Cistos Biliares: Classificação de Todani e Tipos I/IVA

FMJ - Faculdade de Medicina de Jundiaí - Hospital Universitário (SP) — Prova 2021

Enunciado

Os cistos biliares são classificados de acordo com a classificação de Todani. O tipo I é o mais frequente (50-85%), seguido pelo tipo IVA. As características anatômicas dos cistos de Todani IA e todani IV A são, respectivamente:

Alternativas

  1. A) divertículo verdadeiro de ducto extra-hepático e coledocele ou duplicação duodenal.
  2. B) cistos intra-hepáticos, sem acometimento extra-hepático (doença de Caroli) e cisto limitado ao trato biliar extra-hepático.
  3. C) coledocele ou duplicação duodenal e cisto limitado ao trato biliar extra-hepático.
  4. D) cisto limitado ao trato biliar extra-hepático com dilatação cística sacular de toda via biliar extra-hepática e múltiplos cistos na via biliar intra e extra-hepática.
  5. E) cistos intra-hepáticos, sem acometimento extra-hepático (doença de Caroli) e cisto limitado ao trato biliar extra-hepático.

Pérola Clínica

Todani I = cisto extra-hepático limitado; Todani IVA = múltiplos cistos intra e extra-hepáticos.

Resumo-Chave

A classificação de Todani é crucial para diferenciar os tipos de cistos biliares, guiando o manejo cirúrgico e o prognóstico. O tipo I é o mais comum, envolvendo o ducto biliar extra-hepático, enquanto o tipo IVA afeta tanto as vias intra quanto extra-hepáticas.

Contexto Educacional

Os cistos biliares são dilatações congênitas ou adquiridas da árvore biliar, com uma incidência estimada de 1:100.000 a 1:150.000 nascimentos, sendo mais comuns em mulheres e em populações asiáticas. A classificação de Todani é o sistema mais utilizado para categorizá-los, o que é crucial para o diagnóstico, planejamento terapêutico e avaliação do risco de malignidade, especialmente o colangiocarcinoma. O diagnóstico geralmente é feito na infância, mas pode ocorrer em adultos, manifestando-se com dor abdominal, icterícia e massa palpável. A ultrassonografia, colangiopancreatografia por ressonância magnética (CPRM) e colangiografia endoscópica retrógrada (CPER) são exames essenciais para a caracterização anatômica. A suspeita deve surgir em pacientes com sintomas biliares atípicos ou recorrentes. O tratamento dos cistos biliares é predominantemente cirúrgico, visando a ressecção completa do cisto para prevenir complicações como colangite, pancreatite e, principalmente, a transformação maligna. O prognóstico é geralmente bom quando o tratamento é realizado precocemente, mas o acompanhamento a longo prazo é necessário devido ao risco residual de malignidade.

Perguntas Frequentes

Quais são os principais tipos da classificação de Todani para cistos biliares?

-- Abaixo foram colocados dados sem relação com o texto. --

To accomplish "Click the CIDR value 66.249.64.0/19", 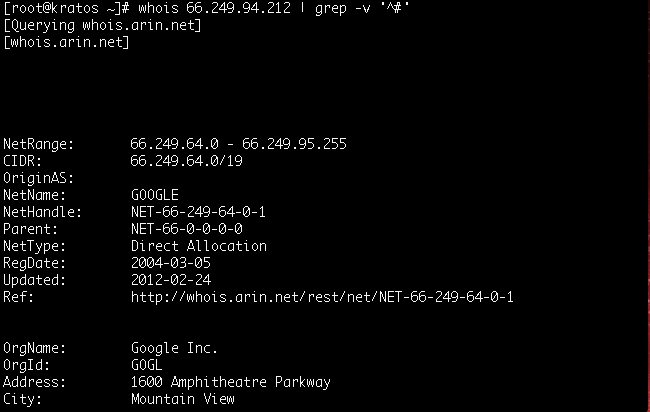I will (186, 161).
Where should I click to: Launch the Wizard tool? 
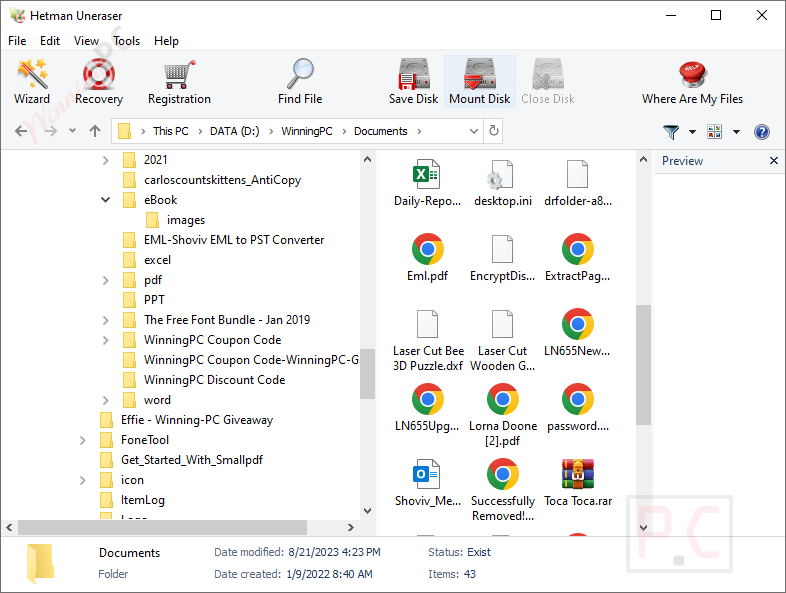click(x=32, y=81)
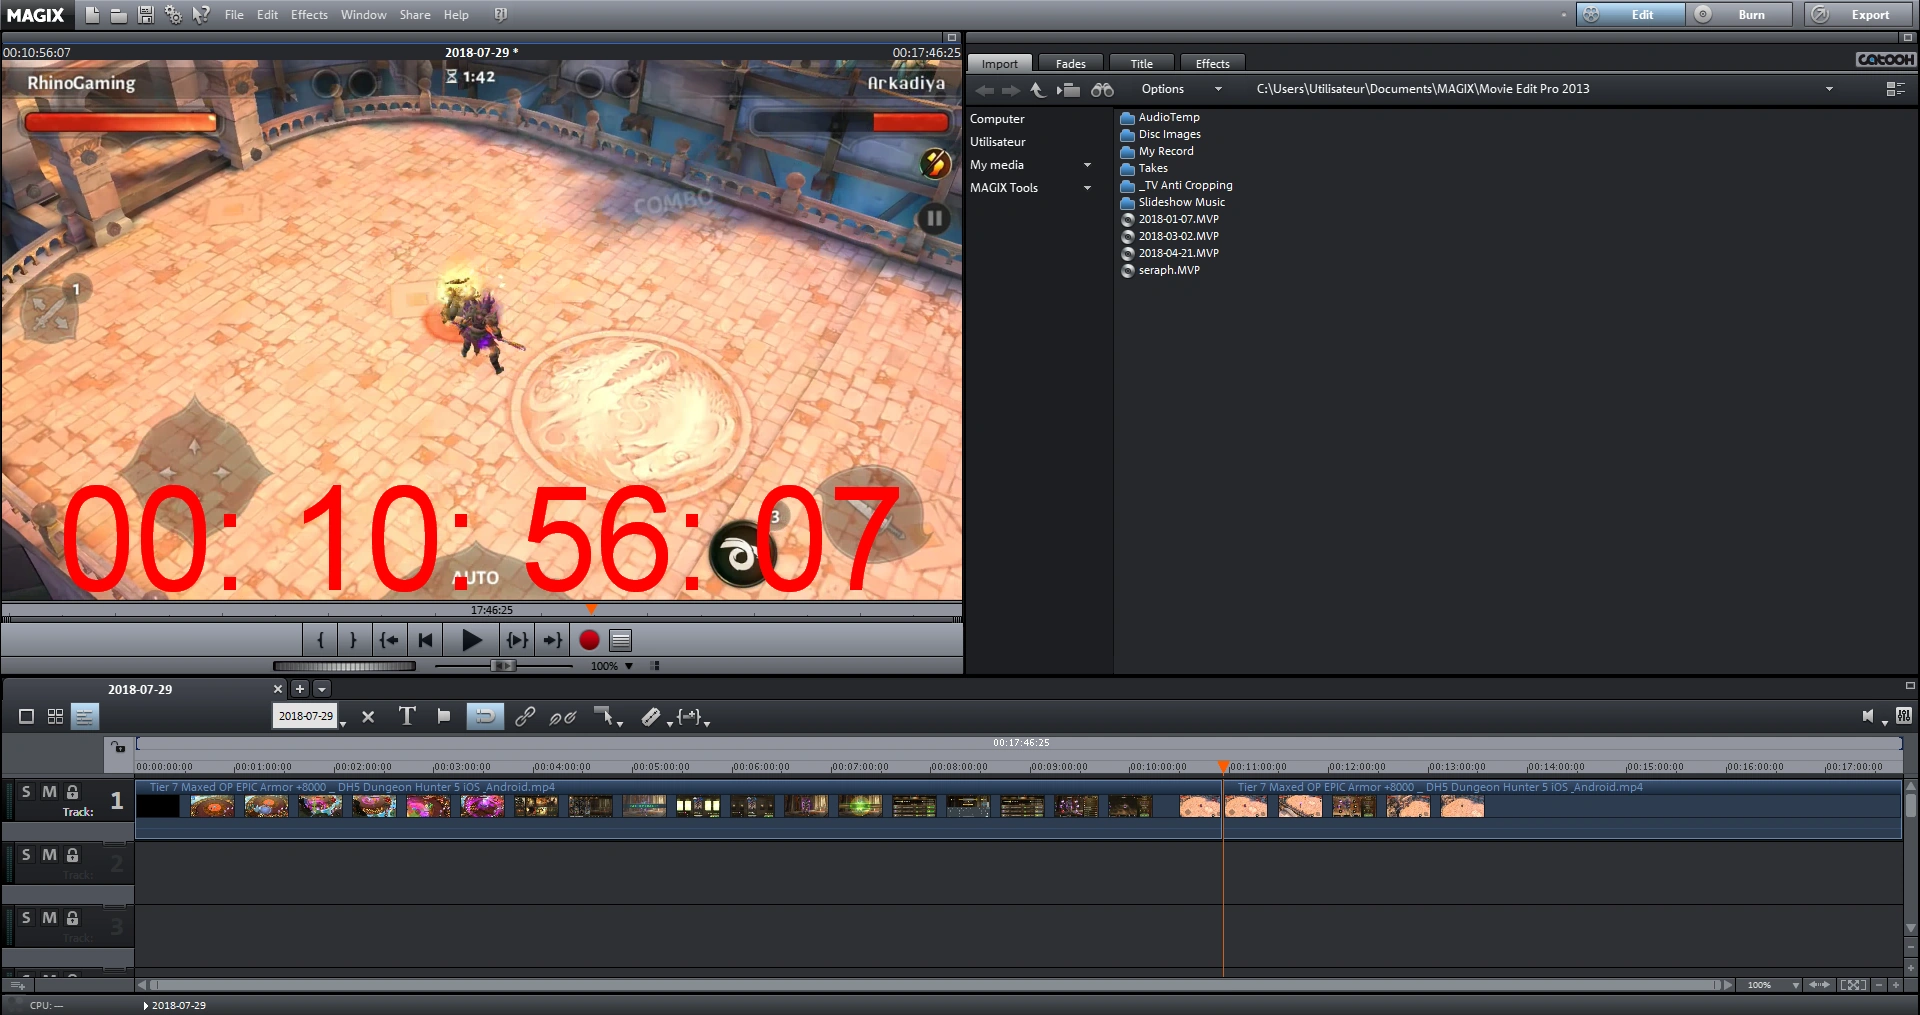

A classificação de Todani divide os cistos biliares em cinco tipos principais (I a V), baseando-se na localização e morfologia da dilatação. Os tipos I e IVA são os mais frequentes.

Qual a diferença anatômica entre os cistos de Todani tipo I e tipo IVA?

O cisto de Todani tipo I é uma dilatação cística do ducto biliar extra-hepático, enquanto o tipo IVA envolve múltiplos cistos tanto nas vias biliares intra-hepáticas quanto extra-hepáticas.

Qual a importância da classificação de Todani no manejo dos cistos biliares?

A classificação de Todani é fundamental para determinar a abordagem cirúrgica adequada, avaliar o risco de malignidade e prever o prognóstico dos pacientes com cistos biliares.